Rivayetlere göre Nasuh Baba, Mimar Sinan ile birlikte Valide Atik külliyesinde çalışmış olup mescit inşası sırasında külliyeden kendisine izin verilen ölçüden daha fazla malzeme kullandığı yönünde iddialarla karşı karşıya kalarak idamına karar verilir. Ancak daha sonra iddiaların asılsız olduğunun ortaya çıkmasıyla birlikte kendisi ‘’Kurban Nasuh Baba’’ olarak anılmaya başlamıştır
Türbe Hakkında:
Yapım Yılı: 1856
Kim Yaptırdı: Bilinmiyor
Mimarı: Bilinmiyor
Öne Çıkan Özellikleri:
Kurban Nasuh Baba Camii mihrabında yer alır. Caminin daha sonradan tekkeye olarak kullanılmasından dolayı tekkenin şeyhleri de Kurban Nasuh Baba’nın yanına gömülmüştür.

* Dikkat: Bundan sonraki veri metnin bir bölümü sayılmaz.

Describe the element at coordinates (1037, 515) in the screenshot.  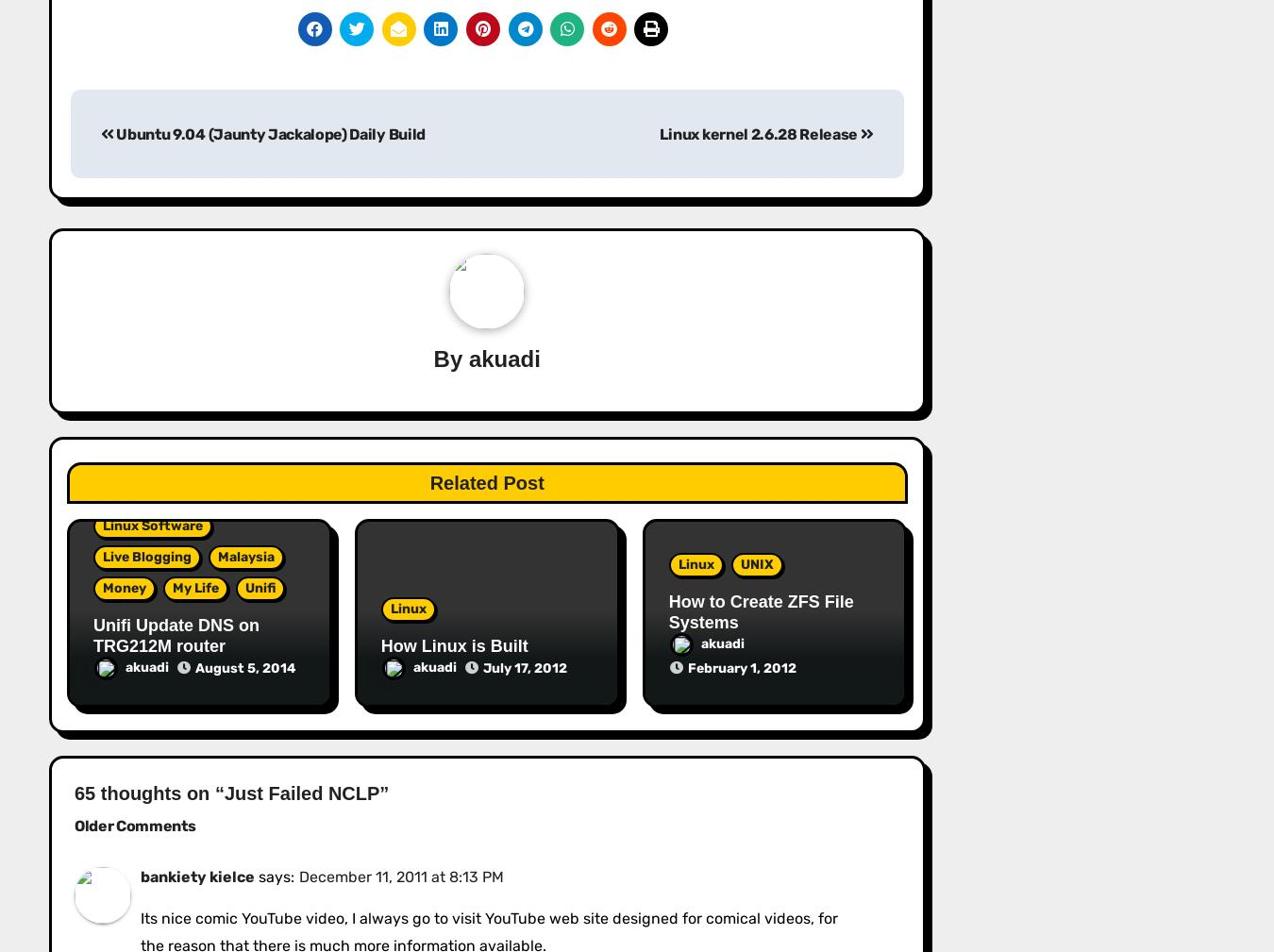
I see `'Artificial Intelligent'` at that location.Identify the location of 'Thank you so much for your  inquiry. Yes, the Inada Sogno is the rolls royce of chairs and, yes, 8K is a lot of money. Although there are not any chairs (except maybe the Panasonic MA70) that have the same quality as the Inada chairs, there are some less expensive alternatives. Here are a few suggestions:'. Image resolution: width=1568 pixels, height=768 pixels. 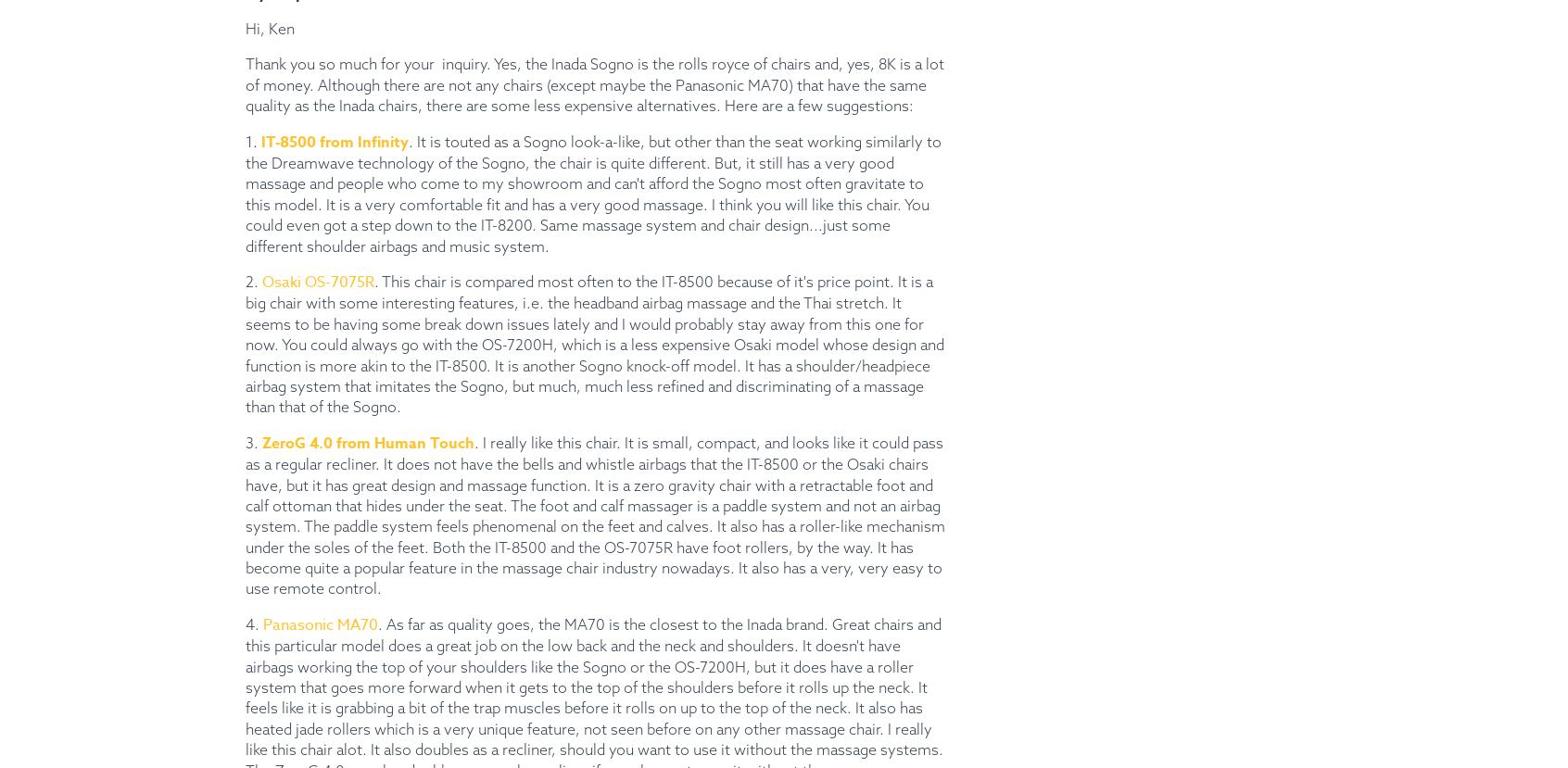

Kare planlı olan türbenin çatısı son tamirde kurşun ile kaplanmıştır.
Caddeye bakan büyük hâcet penceresinden başka, cami avlusuna bakan iki penceresi daha vardır.
Hiçbir yerinde kitabesi bulunmayan yapının kapısı arka tarafta olup, sağ tarafında ve set üzerinde Hacı Mehmet Hulusi Efendi’nin ve İbrahim Edhem Surûrî Efendi’nin kabirleri; avluya bakan pencerelerin önünde ise, Kurban Nasuh’un, yine set üzerinde kabri bulunmaktadır.
Türbe, 1974 tarihinde Dr. Sabahaddin Tonguç Bey tarafından tamir ettirilmiş ve bu arada da, dört cephesi kesme taş ile kaplanmıştır.
Türbe içinde üç sanduka vardır. Biri, Şeyh Mehmet Nuri Efendi’ye; ikincisi vefat eden Şeyh Tevfik Efendi’ye; üçüncüsü ise, Hidayetullah ismiyle de anılan Şeyh Nuri Efendi’nin kızı Hediye Sultan Hanım’a aittir.
Türbede ayrıca duvarlarda asılı vaziyette, Rufaîliğe mahsus çeşitli boyda şişler, iğneler durmakta idi. Son tamirde bunlar kaldırılmıştır.
Türbe, Şeyh Nuri Efendi’nin vefatından sonra, 1856 yılı sonlarında yapılmıştır.